When trouble rears its head, they can always blame the Oslo process, the 2005 disengagement from Gaza and other alleged left-wing crimes – as they have in fact done over the past two days.
The arrangement reached overnight between Sunday and Monday could calm things down, for days, or maybe weeks. Netanyahu is right in his underlying reluctance to engage in a war in Gaza that is not essential and would exact a heavy price in human lives.
Fear of perceptions
The problem lies in the Israeli fear over how larger concessions would be perceived politically – without which the chances of achieving relatively long-term stability appear small. With the direction things are headed, particularly as the violence escalates from round to round, another clash with Hamas and Islamic Jihad is a matter of time. In the Israeli army, they are already beginning to discuss the prospects of a broad military campaign in Gaza in the coming months as rather reasonable.

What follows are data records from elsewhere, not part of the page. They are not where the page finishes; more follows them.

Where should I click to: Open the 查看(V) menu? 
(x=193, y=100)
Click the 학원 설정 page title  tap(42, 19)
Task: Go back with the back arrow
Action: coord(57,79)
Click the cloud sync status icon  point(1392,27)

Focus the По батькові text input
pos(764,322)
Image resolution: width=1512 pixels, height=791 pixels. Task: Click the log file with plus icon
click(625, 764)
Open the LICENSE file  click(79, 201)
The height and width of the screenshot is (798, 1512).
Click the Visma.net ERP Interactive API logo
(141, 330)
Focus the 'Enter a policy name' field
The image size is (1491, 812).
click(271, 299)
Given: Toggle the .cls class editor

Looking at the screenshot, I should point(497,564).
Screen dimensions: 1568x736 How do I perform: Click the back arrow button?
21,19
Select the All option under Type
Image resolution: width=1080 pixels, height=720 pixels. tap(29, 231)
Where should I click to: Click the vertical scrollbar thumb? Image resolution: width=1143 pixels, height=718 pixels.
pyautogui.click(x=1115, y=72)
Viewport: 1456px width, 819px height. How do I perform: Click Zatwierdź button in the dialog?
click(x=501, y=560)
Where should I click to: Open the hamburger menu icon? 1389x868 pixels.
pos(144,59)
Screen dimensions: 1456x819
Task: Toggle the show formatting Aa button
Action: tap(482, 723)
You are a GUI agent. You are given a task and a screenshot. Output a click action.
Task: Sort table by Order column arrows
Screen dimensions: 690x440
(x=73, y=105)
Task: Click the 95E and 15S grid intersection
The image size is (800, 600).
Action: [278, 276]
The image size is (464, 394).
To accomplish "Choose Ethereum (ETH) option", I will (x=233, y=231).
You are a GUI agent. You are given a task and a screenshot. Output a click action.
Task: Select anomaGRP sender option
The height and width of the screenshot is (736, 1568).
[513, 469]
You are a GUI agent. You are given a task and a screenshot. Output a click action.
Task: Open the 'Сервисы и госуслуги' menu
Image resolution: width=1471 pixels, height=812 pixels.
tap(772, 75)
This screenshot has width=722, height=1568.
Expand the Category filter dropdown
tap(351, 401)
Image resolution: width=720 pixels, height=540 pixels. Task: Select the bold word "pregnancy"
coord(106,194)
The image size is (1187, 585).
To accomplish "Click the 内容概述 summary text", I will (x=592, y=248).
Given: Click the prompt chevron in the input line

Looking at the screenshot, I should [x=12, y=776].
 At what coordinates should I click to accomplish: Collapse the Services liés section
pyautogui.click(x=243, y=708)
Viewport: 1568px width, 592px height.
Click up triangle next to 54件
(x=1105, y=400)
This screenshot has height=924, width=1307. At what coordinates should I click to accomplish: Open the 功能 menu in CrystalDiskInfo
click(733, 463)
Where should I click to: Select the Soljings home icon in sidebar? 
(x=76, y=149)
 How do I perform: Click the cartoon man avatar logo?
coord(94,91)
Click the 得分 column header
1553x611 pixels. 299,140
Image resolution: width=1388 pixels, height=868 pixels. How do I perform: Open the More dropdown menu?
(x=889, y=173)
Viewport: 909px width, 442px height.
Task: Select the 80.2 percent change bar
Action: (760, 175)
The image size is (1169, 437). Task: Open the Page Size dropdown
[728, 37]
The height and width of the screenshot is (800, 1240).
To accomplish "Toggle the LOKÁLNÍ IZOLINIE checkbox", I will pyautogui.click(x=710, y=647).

The constant pressure in the Strip, which is collapsing together with its civilian infrastructure, is joined by two other worrying developments on other fronts, and are related to one another. They involve the West Bank and indirectly the mounting tension between the United States and Iran.
There is a risk that in the West Bank things will spiral out of control over the Palestinian Authority’s disappointment with the “deal of the century” – the Trump administration’s peace initiative, which Washington says it intends to present in June, after Ramadan, which began on Monday. The Palestinian frustration is combined with economic distress, which in turn stems from the crisis with Israel over the Palestinian Authority’s financial support for Palestinian prisoners in Israel and the cuts to international aid, initiated by the United States.
Looming crisis with Iran
But the bigger crisis looming ahead is with Iran. It remains difficult to understand Washington’s intentions vis-à-vis Tehran, but the U.S. administration now appears to be reviving the 12-point plan presented by Secretary of State Mike Pompeo a year ago, after America pulled out of the Iranian nuclear accord. American sanctions have been weighing heavily on the Iranian economy as European companies are forced to abandon trade with Iran.
On Sunday night, the United States announced that it is sending the aircraft carrier Abraham Lincoln to the Persian Gulf. That isn’t so extraordinary in and of itself, but the rhetoric accompanying the move is almost warlike.
Trump’s national security adviser, John Bolton, said the dispatch of the huge naval vessel is designed to deliver a message to Iran, and warned that any attack on American interests or those of its allies would be met by “unrelenting force.” Perhaps the Americans know something about secret Iranian plans, or maybe their move is designed to compensate for President Trump’s weakness on other foreign policy fronts – chiefly the relationships with Russia and North Korea.
One way or another, a new trend is developing here that could affect Israel, and as summer approaches, combine with troubles closer to home, on the Palestinian front.